Theo cru remarquer un léger frisson, un léger tremblement à la commissure de ses lèvres, ses doigts qui refusaient de tenir en place, comme lorsqu’il refusait de dire la vérité… ou peut-être n’était-ce rien. Louis se rapprocha de lui, mit ses deux mains sur ses épaules, et plongea son regard glacé dans le sien.

- La vérité c’est que tout cela n’a pas vraiment d’importance, je n’ai pas envie de parler de ça. La nuit de durera pas éternellement, profitons en tant qu’il est encore temps.

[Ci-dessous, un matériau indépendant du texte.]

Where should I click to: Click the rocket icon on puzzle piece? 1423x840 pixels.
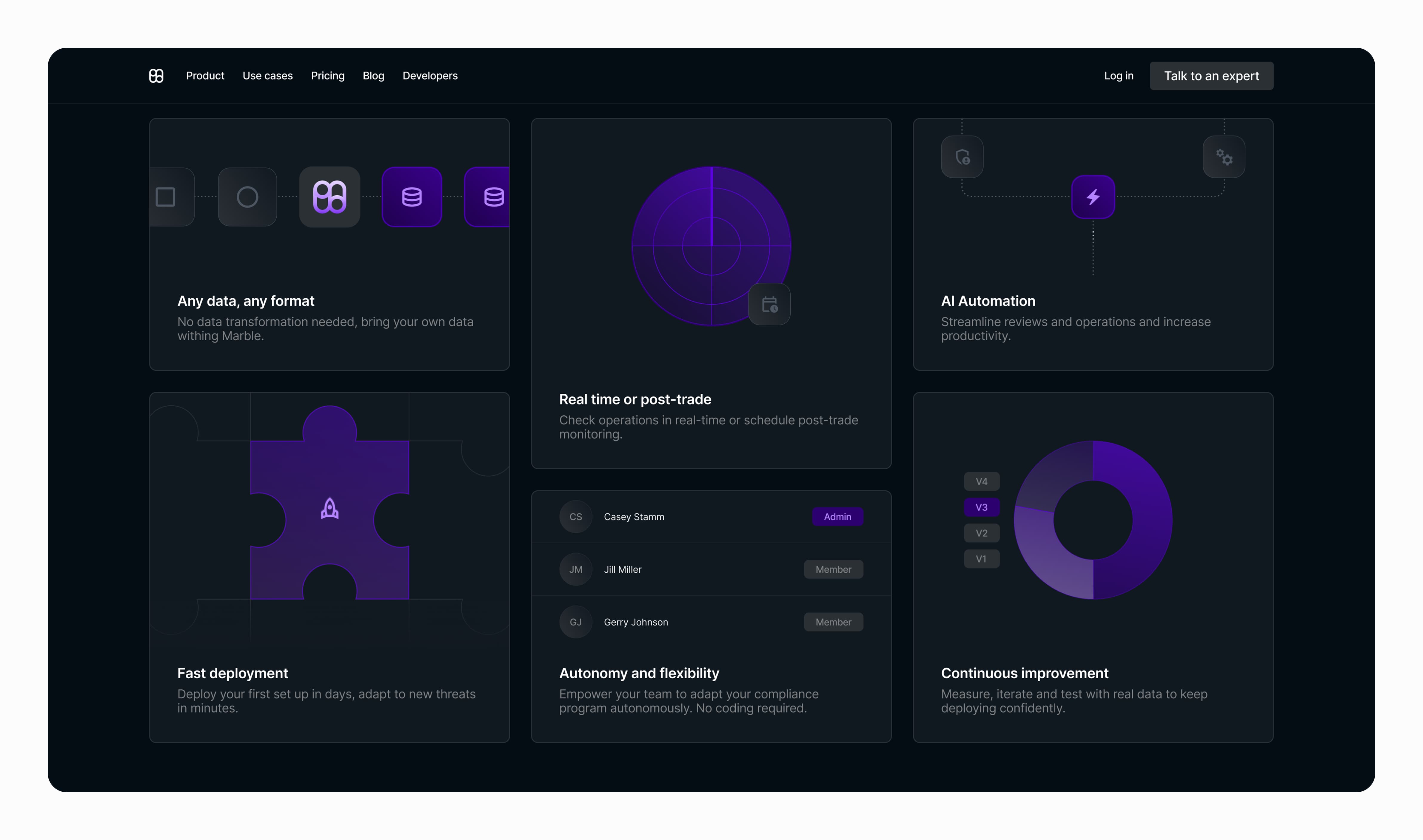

Ce qui se passa durant le reste de cette nuit est un secret d’alcôve, que la maison garde jalousement entre ses murs. Ce fût une fête, une célébration, des retrouvailles, deux enfants qui vécurent cette nuit comme si c’était la dernière, comme si le monde allait s’effondrer dans quelques heures. Rien d’autre n’avait d’importance, ils étaient seuls au monde, dans cette maison muette, au moins jusqu’au lever du jour. Les frontières étaient abolies.
Puis ils s’endormirent côte à côte, épuisés.

Theo ouvrit un œil pour entrevoir les premiers rayons du soleil qui tentaient déjà de pénétrer à l’intérieur. Il ouvrit le second pour s’apercevoir qu’il était seul, Louis était parti, comme s’il n’avait jamais été là, comme s’il avait imaginé toute cette nuit.
Certes, il savait à quoi s’attendre, il savait qu’une fois le jour levé, il aurait disparu, mais il avait espéré, que les choses soit différentes.
Il se leva, très lentement et quitta la maison, à regret. Il referma la porte derrière lui, qui claqua dans le matin calme, pendant qu’au loin l’aube grignotait la nuit. Il s’enfonça à nouveau dans le jardin en friche pour regagner le mur d’enceinte par lequel il était venu, jeta un dernier regard à l’immense demeure, avant de rejoindre le monde civilisé, dans l’espoir qu’à la prochaine pleine lune, il serait là, à nouveau.